Walter H. Annenberg is expected to award a $50 million grant to the Philadelphia public schools this week, his fourth gift of this magnitude to an urban school system in as many months.
Following the pattern of his foundation’s previous grants to New York City, Los Angeles, and Chicago, a coalition of Philadelphia education, business, and civic leaders will be required to raise an additional $100 million in matching funds: $50 million from the public sector, and $50 million from the private sector.
The money will be used to support efforts in the district to create more personalized learning environments by breaking larger schools into smaller, self-managed units that have more discretion over resources and curricula. The Philadelphia school system is the sixth-largest in the nation, with 207,000 students.
Superintendent David W. Hornbeck said the challenge grant from Mr. Annenberg, a retired publisher and diplomat, was great news for the city’s students.
“The basic precept of our ‘children achieving’ reform agenda is that all children can achieve at high levels given the right kind of support,” he said.
A Pause in the Challenge
The education reformer Theodore R. Sizer--who, with Vartan Gregorian, the president of Brown University, has advised Mr. Annenberg over the past year--suggested that the Philadelphia grant may be the last to be announced for a while.
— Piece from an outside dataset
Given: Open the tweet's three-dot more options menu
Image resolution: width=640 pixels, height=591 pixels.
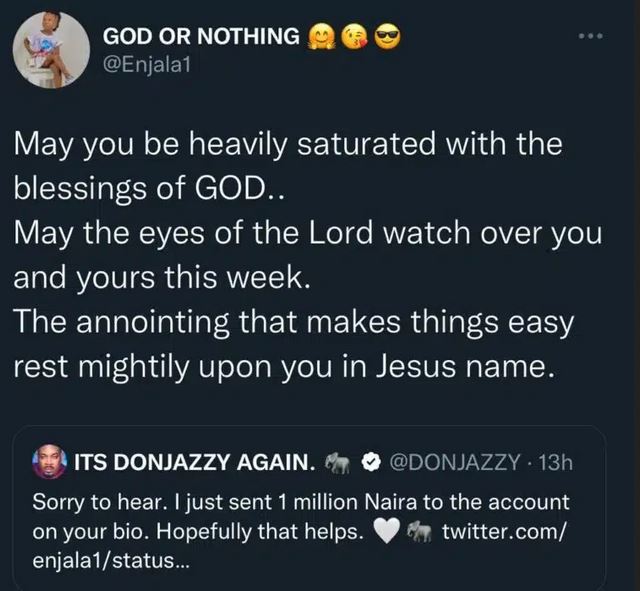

Mr. Annenberg launched what he called the Annenberg Challenge at a White House ceremony in December 1993, when he pledged to contribute $500 million to the nation’s schools.
The Philadelphia grant--combined with grants to New York, Chicago, and Los Angeles and other grants to national reform groups and to a rural-education initiative--bring funds pledged to date to $331.5 million. (See Education Week, Jan. 25, 1995.)
“As advisers to the Annenberg Foundation, we are pausing in our delivery of advice,” Mr. Sizer, a Brown University education professor, said in an interview last week. “I think we’re all going to take a step back and see where we are.”
However, he emphasized, it is the Annenberg Foundation that is “calling the shots.”
Greater Philadelphia Futures, a coalition of leaders from 31 major Philadelphia corporations, will be the fiscal agent for the new grant.
“This must be a communitywide effort,” said John P. Claypool, the group’s executive director.
Several observers suggested that the Philadelphia effort is unique among the urban school-reform alliances aided by the Annenberg Foundation in that it has been driven largely by the district’s superintendent rather than by forces outside the school system.
The objective of the group that drafted the Annenberg proposal, said Robert Schwartz, the director of education programs at the Pew Charitable Trusts, “has been...how to find the elements of Mr. Hornbeck’s strategic plan that fit the best with Mr. Annenberg’s interests, in order to have a single comprehensive reform effort in Philadelphia in which all the pieces fit.”
Pew, a Philadelphia-based foundation, has invested about $26 million in the city’s efforts over the past six years to reform its schools.